### EXERCISE PASSAGE
Acacia pruinosa, commonly known as the frosty wattle, is a species of Acacia native to eastern Australia.

==Description==
The spreading shrub or tree typically grows to a height of 1 to 6 m and has smooth bark with terete branchlets. The glabrous leaves are 2 to 6.5 cm in length and have one prominent gland near the middle of the lowermost pair of pinnae. There are between one and five pairs of pinnae that have a length of 3 to 9 cm and 7 to 20 pairs of oblong pinnules that are 8 to 17 mm in length and 2.5 to 5 mm wide. The plant flowers between August and October producing 4 to 19 inflorescences in panicles that have an axis with a length of 2 to 15 cm. The spherical flower-heads with a diameter of 5 to 10 mm contain 40 to 60 yellow to bright yellow flowers. After flowering leathery straight to curved, flat seed pods form with a length of 4 to 14 cm and a width of 6 to 12 mm.

The type specimen was collected by the botanist Alan Cunningham in 1827 on the Liverpool Plains of New South Wales.

==Distribution==
It is found in northeastern New South Wales from around Uralla in the south stretching north into southeastern Queensland. It is often a part of dry sclerophyll forest and woodland communities and grows in sandy and skeletal soils over and around granite.

### WHAT YOU NEED TO DO
Return the full frosty wattle text word for word, with nothing left out or altered. The listing that comes next is material kept apart from the frosty wattle text.

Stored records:
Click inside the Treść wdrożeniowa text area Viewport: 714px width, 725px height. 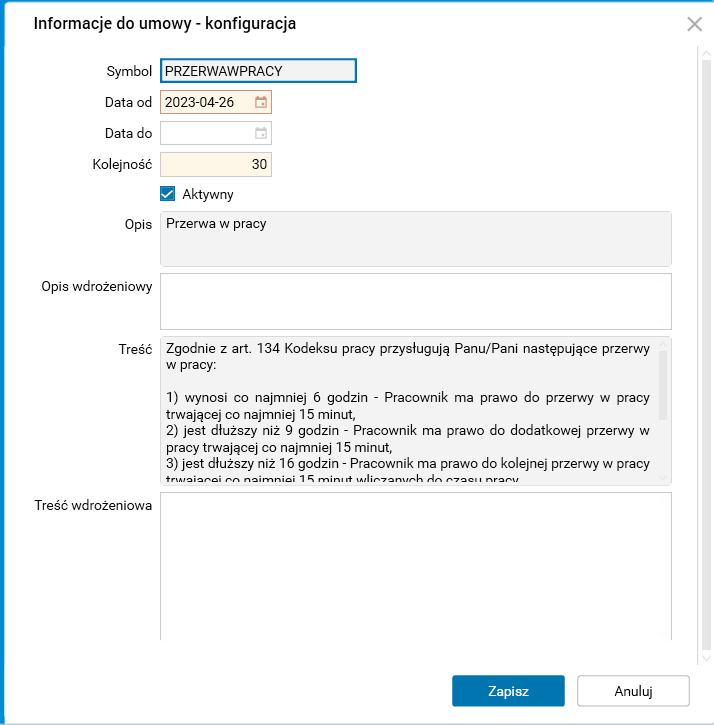[x=415, y=565]
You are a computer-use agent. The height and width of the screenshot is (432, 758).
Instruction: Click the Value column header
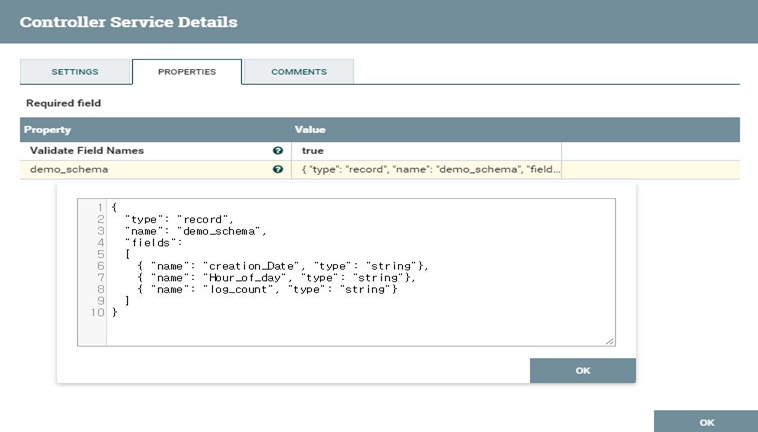pyautogui.click(x=310, y=130)
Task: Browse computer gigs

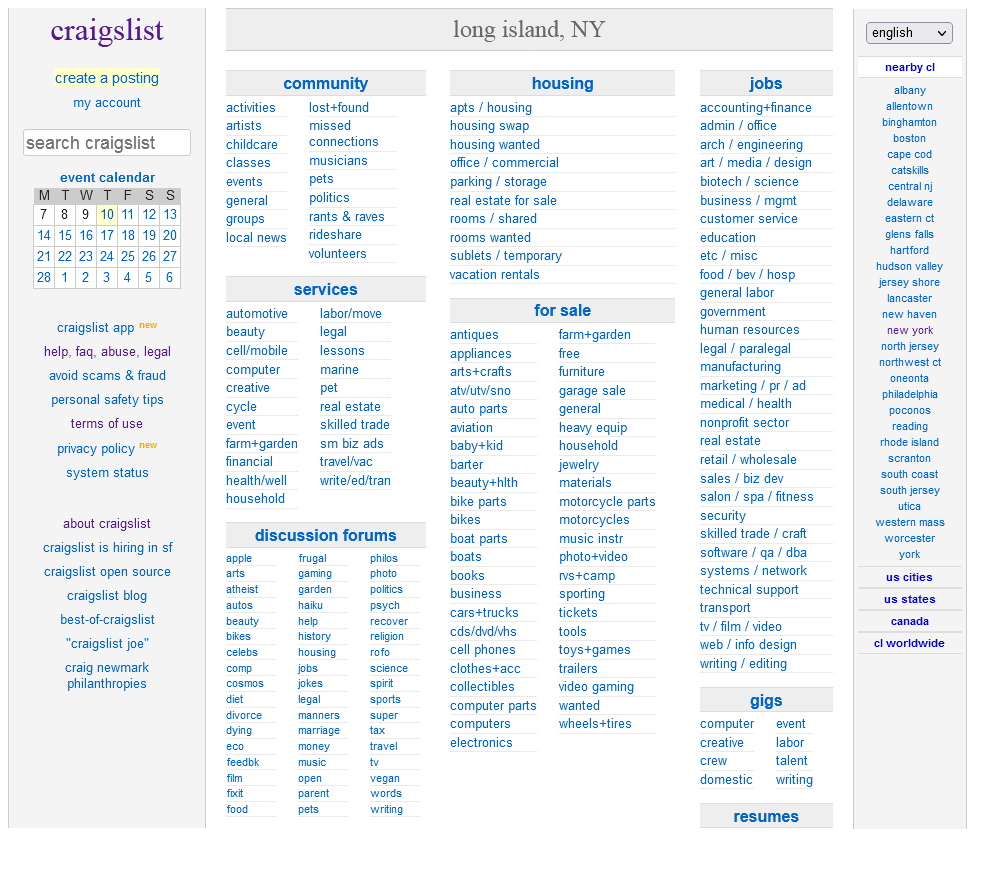Action: click(727, 724)

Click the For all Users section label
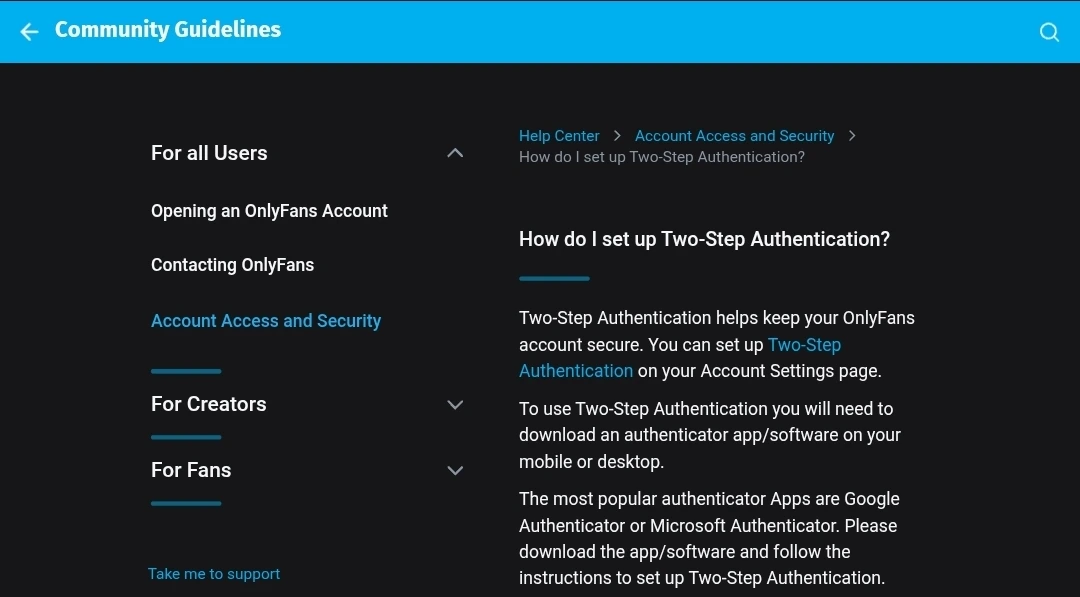[x=209, y=153]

### EXPECTED ANSWER
Acacia pruinosa, commonly known as the frosty wattle, is a species of Acacia native to eastern Australia.

==Description==
The spreading shrub or tree typically grows to a height of 1 to 6 m and has smooth bark with terete branchlets. The glabrous leaves are 2 to 6.5 cm in length and have one prominent gland near the middle of the lowermost pair of pinnae. There are between one and five pairs of pinnae that have a length of 3 to 9 cm and 7 to 20 pairs of oblong pinnules that are 8 to 17 mm in length and 2.5 to 5 mm wide. The plant flowers between August and October producing 4 to 19 inflorescences in panicles that have an axis with a length of 2 to 15 cm. The spherical flower-heads with a diameter of 5 to 10 mm contain 40 to 60 yellow to bright yellow flowers. After flowering leathery straight to curved, flat seed pods form with a length of 4 to 14 cm and a width of 6 to 12 mm.

The type specimen was collected by the botanist Alan Cunningham in 1827 on the Liverpool Plains of New South Wales.

==Distribution==
It is found in northeastern New South Wales from around Uralla in the south stretching north into southeastern Queensland. It is often a part of dry sclerophyll forest and woodland communities and grows in sandy and skeletal soils over and around granite.